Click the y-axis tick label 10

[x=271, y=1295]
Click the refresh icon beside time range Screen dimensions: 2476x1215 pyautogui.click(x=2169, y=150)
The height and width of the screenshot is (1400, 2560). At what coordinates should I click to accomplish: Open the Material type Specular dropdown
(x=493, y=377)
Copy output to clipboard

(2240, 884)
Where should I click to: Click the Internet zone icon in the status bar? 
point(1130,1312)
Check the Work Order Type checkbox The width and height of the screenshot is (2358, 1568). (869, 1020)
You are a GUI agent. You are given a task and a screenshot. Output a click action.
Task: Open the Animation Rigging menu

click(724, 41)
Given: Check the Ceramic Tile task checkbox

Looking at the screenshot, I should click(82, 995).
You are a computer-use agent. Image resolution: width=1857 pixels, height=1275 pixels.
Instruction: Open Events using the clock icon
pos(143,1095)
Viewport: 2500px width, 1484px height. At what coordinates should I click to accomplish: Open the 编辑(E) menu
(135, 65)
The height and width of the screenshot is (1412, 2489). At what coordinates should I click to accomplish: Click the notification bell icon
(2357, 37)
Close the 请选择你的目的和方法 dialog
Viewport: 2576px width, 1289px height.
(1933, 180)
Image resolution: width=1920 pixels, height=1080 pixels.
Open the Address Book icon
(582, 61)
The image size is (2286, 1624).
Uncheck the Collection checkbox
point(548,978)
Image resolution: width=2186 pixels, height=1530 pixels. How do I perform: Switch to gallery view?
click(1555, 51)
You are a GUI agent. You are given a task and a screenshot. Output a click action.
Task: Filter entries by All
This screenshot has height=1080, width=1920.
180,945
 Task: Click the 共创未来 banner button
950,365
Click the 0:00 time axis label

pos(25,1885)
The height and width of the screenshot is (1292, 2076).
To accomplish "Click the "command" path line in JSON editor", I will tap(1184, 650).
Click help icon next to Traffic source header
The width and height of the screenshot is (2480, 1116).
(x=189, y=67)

PROBLEM TO SOLVE: Please repeat every record above word for word.

RESULT:
Click the y-axis tick label 10

[x=271, y=1295]
Click the refresh icon beside time range Screen dimensions: 2476x1215 pyautogui.click(x=2169, y=150)
The height and width of the screenshot is (1400, 2560). At what coordinates should I click to accomplish: Open the Material type Specular dropdown
(x=493, y=377)
Copy output to clipboard

(2240, 884)
Where should I click to: Click the Internet zone icon in the status bar? 
point(1130,1312)
Check the Work Order Type checkbox The width and height of the screenshot is (2358, 1568). (869, 1020)
You are a GUI agent. You are given a task and a screenshot. Output a click action.
Task: Open the Animation Rigging menu

click(724, 41)
Given: Check the Ceramic Tile task checkbox

Looking at the screenshot, I should click(82, 995).
You are a computer-use agent. Image resolution: width=1857 pixels, height=1275 pixels.
Instruction: Open Events using the clock icon
pos(143,1095)
Viewport: 2500px width, 1484px height. At what coordinates should I click to accomplish: Open the 编辑(E) menu
(135, 65)
The height and width of the screenshot is (1412, 2489). At what coordinates should I click to accomplish: Click the notification bell icon
(2357, 37)
Close the 请选择你的目的和方法 dialog
Viewport: 2576px width, 1289px height.
(1933, 180)
Image resolution: width=1920 pixels, height=1080 pixels.
Open the Address Book icon
(582, 61)
The image size is (2286, 1624).
Uncheck the Collection checkbox
point(548,978)
Image resolution: width=2186 pixels, height=1530 pixels. How do I perform: Switch to gallery view?
click(1555, 51)
You are a GUI agent. You are given a task and a screenshot. Output a click action.
Task: Filter entries by All
This screenshot has height=1080, width=1920.
180,945
 Task: Click the 共创未来 banner button
950,365
Click the 0:00 time axis label

pos(25,1885)
The height and width of the screenshot is (1292, 2076).
To accomplish "Click the "command" path line in JSON editor", I will tap(1184, 650).
Click help icon next to Traffic source header
The width and height of the screenshot is (2480, 1116).
(x=189, y=67)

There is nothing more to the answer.